WHAT IS BEING ASKED: These entries are to be set down again exactly.

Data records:
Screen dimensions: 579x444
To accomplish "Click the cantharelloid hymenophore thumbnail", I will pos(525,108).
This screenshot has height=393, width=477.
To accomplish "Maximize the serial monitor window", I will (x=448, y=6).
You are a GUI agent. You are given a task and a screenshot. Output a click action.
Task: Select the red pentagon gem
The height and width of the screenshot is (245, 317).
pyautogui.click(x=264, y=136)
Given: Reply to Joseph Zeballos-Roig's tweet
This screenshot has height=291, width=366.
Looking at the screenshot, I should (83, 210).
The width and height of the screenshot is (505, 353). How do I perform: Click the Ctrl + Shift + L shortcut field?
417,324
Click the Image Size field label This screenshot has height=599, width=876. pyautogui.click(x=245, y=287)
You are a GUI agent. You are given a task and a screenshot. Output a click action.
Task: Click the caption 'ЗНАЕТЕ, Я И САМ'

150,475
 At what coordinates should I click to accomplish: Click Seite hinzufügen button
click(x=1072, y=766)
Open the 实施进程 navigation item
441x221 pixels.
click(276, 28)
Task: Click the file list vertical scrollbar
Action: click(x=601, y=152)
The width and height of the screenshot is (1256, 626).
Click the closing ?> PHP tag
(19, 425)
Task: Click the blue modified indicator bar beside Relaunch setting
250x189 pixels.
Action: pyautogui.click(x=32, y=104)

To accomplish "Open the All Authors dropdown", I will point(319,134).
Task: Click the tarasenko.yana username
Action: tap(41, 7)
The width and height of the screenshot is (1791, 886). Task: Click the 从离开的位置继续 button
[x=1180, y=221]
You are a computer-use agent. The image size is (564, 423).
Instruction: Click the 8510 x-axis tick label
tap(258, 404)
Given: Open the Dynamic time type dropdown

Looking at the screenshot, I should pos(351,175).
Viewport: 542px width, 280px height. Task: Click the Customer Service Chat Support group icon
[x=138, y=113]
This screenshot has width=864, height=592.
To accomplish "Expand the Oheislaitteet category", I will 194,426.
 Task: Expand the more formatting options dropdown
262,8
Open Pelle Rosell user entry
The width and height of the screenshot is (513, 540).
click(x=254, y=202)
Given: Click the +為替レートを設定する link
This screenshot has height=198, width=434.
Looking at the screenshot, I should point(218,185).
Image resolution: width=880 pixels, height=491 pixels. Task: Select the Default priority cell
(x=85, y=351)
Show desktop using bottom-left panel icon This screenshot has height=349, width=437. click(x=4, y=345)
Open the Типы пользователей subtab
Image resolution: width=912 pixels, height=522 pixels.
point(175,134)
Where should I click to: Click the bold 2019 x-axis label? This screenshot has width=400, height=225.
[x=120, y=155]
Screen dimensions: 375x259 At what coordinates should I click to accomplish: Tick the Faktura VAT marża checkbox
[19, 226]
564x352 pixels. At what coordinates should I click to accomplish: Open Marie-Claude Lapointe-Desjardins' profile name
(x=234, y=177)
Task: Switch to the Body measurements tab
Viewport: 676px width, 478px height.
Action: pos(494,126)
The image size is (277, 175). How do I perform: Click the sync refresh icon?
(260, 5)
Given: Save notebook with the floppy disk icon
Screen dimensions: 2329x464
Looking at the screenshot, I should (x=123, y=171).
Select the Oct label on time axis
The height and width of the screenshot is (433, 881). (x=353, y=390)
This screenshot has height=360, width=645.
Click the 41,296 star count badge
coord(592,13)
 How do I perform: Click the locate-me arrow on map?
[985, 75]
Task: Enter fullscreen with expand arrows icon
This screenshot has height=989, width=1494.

ANSWER BOX:
Screen dimensions: 579x444
To accomplish "Click the cantharelloid hymenophore thumbnail", I will pos(525,108).
This screenshot has height=393, width=477.
To accomplish "Maximize the serial monitor window", I will (x=448, y=6).
You are a GUI agent. You are given a task and a screenshot. Output a click action.
Task: Select the red pentagon gem
The height and width of the screenshot is (245, 317).
pyautogui.click(x=264, y=136)
Given: Reply to Joseph Zeballos-Roig's tweet
This screenshot has height=291, width=366.
Looking at the screenshot, I should (83, 210).
The width and height of the screenshot is (505, 353). How do I perform: Click the Ctrl + Shift + L shortcut field?
417,324
Click the Image Size field label This screenshot has height=599, width=876. pyautogui.click(x=245, y=287)
You are a GUI agent. You are given a task and a screenshot. Output a click action.
Task: Click the caption 'ЗНАЕТЕ, Я И САМ'

150,475
 At what coordinates should I click to accomplish: Click Seite hinzufügen button
click(x=1072, y=766)
Open the 实施进程 navigation item
441x221 pixels.
click(276, 28)
Task: Click the file list vertical scrollbar
Action: click(x=601, y=152)
The width and height of the screenshot is (1256, 626).
Click the closing ?> PHP tag
(19, 425)
Task: Click the blue modified indicator bar beside Relaunch setting
250x189 pixels.
Action: pyautogui.click(x=32, y=104)

To accomplish "Open the All Authors dropdown", I will point(319,134).
Task: Click the tarasenko.yana username
Action: tap(41, 7)
The width and height of the screenshot is (1791, 886). Task: Click the 从离开的位置继续 button
[x=1180, y=221]
You are a computer-use agent. The image size is (564, 423).
Instruction: Click the 8510 x-axis tick label
tap(258, 404)
Given: Open the Dynamic time type dropdown

Looking at the screenshot, I should pos(351,175).
Viewport: 542px width, 280px height. Task: Click the Customer Service Chat Support group icon
[x=138, y=113]
This screenshot has width=864, height=592.
To accomplish "Expand the Oheislaitteet category", I will 194,426.
 Task: Expand the more formatting options dropdown
262,8
Open Pelle Rosell user entry
The width and height of the screenshot is (513, 540).
click(x=254, y=202)
Given: Click the +為替レートを設定する link
This screenshot has height=198, width=434.
Looking at the screenshot, I should point(218,185).
Image resolution: width=880 pixels, height=491 pixels. Task: Select the Default priority cell
(x=85, y=351)
Show desktop using bottom-left panel icon This screenshot has height=349, width=437. click(x=4, y=345)
Open the Типы пользователей subtab
Image resolution: width=912 pixels, height=522 pixels.
point(175,134)
Where should I click to: Click the bold 2019 x-axis label? This screenshot has width=400, height=225.
[x=120, y=155]
Screen dimensions: 375x259 At what coordinates should I click to accomplish: Tick the Faktura VAT marża checkbox
[19, 226]
564x352 pixels. At what coordinates should I click to accomplish: Open Marie-Claude Lapointe-Desjardins' profile name
(x=234, y=177)
Task: Switch to the Body measurements tab
Viewport: 676px width, 478px height.
Action: pos(494,126)
The image size is (277, 175). How do I perform: Click the sync refresh icon?
(260, 5)
Given: Save notebook with the floppy disk icon
Screen dimensions: 2329x464
Looking at the screenshot, I should (x=123, y=171).
Select the Oct label on time axis
The height and width of the screenshot is (433, 881). (x=353, y=390)
This screenshot has height=360, width=645.
Click the 41,296 star count badge
coord(592,13)
 How do I perform: Click the locate-me arrow on map?
[985, 75]
Task: Enter fullscreen with expand arrows icon
This screenshot has height=989, width=1494.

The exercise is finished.